## ESTRATTO DELLA FONTE:
Cerco sempre di non agire sotto impulso della rabbia, che in questi casi non puo' che essere presente (e per fortuna che lo e'!)... ma alcune cose mi battono talmente sui nervi che vorrei ribaltare il mondo al contrario! Come quando scopro che nella cucina della nostra scuola, per il pranzo dei nostri ragazzi, usiamo cibo che arriva dal "relieve food", ossia il cibo che il governo manda GRATIS a tutte le comunita' in caso di siccita'. E dico tra me e me:"Finalmente, il preside si e' deciso a fare domanda all'ufficio governativo per avere un po' di cibo, dato che lo danno anche alle scuole!". Peccato che scopro, parlando con il cuoco e con father Fred, che no, il cibo non ci e' arrivato gratis come avrebbe dovuto, anzi il padre incaricato della scuola l'ha comprato da un altro prete che l'ha comprato o ricevuto gratis dal Governo!!!
E cosi' ci stiamo mangiando il riso che era destinato alle famiglie che ne avevano bisogno... e in piu' l'abbiamo illegalmente comprato e pagato!!! Che tristezza!

## DA FARE:
Ricopia parola per parola, per intero, il brano sul cibo della cucina scolastica.

[Dati archiviati]

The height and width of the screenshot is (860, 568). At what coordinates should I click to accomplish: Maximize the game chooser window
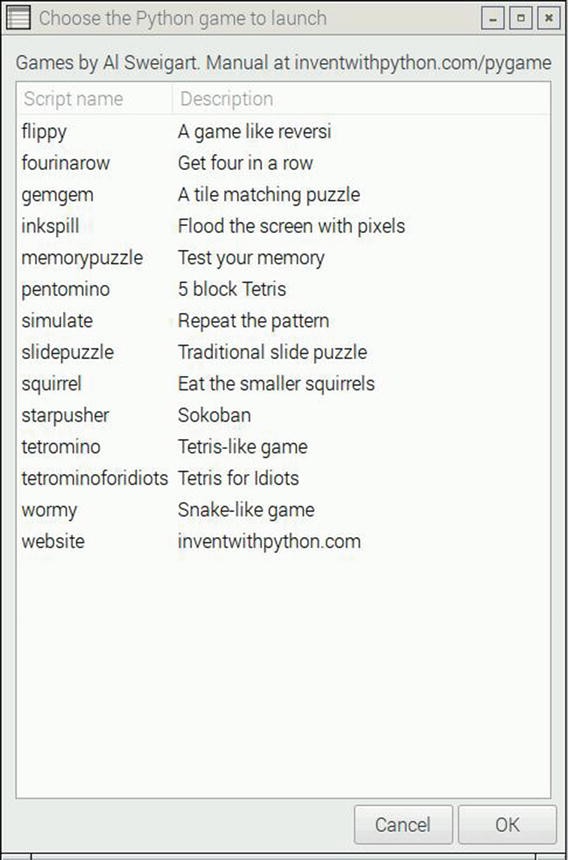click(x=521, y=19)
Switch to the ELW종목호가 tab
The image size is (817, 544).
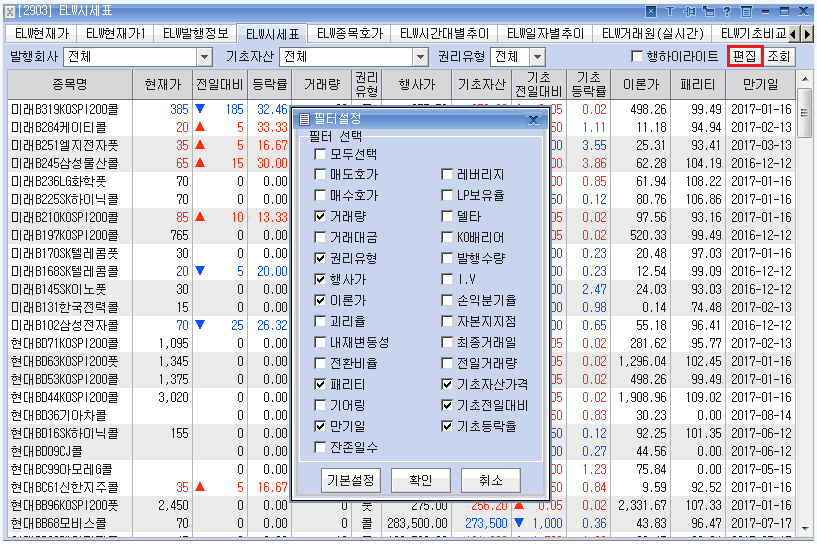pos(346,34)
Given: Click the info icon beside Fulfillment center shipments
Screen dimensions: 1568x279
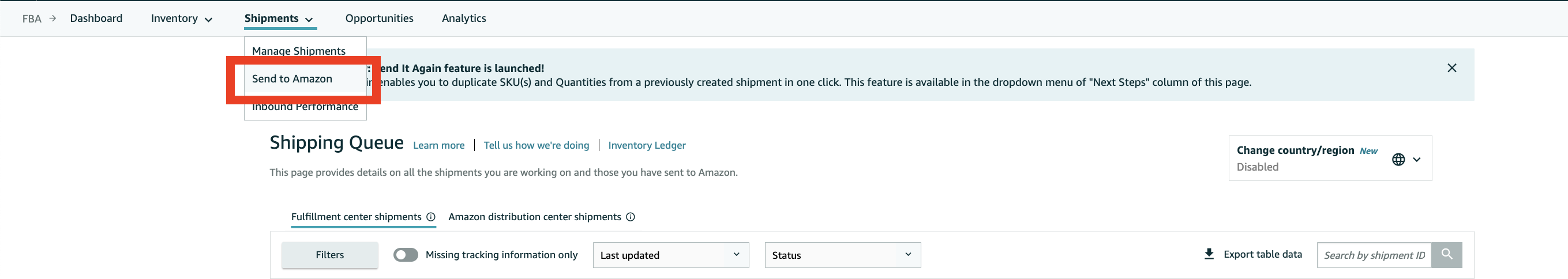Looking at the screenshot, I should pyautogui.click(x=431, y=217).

## COMPITO SVOLTO:
Cerco sempre di non agire sotto impulso della rabbia, che in questi casi non puo' che essere presente (e per fortuna che lo e'!)... ma alcune cose mi battono talmente sui nervi che vorrei ribaltare il mondo al contrario! Come quando scopro che nella cucina della nostra scuola, per il pranzo dei nostri ragazzi, usiamo cibo che arriva dal "relieve food", ossia il cibo che il governo manda GRATIS a tutte le comunita' in caso di siccita'. E dico tra me e me:"Finalmente, il preside si e' deciso a fare domanda all'ufficio governativo per avere un po' di cibo, dato che lo danno anche alle scuole!". Peccato che scopro, parlando con il cuoco e con father Fred, che no, il cibo non ci e' arrivato gratis come avrebbe dovuto, anzi il padre incaricato della scuola l'ha comprato da un altro prete che l'ha comprato o ricevuto gratis dal Governo!!!
E cosi' ci stiamo mangiando il riso che era destinato alle famiglie che ne avevano bisogno... e in piu' l'abbiamo illegalmente comprato e pagato!!! Che tristezza!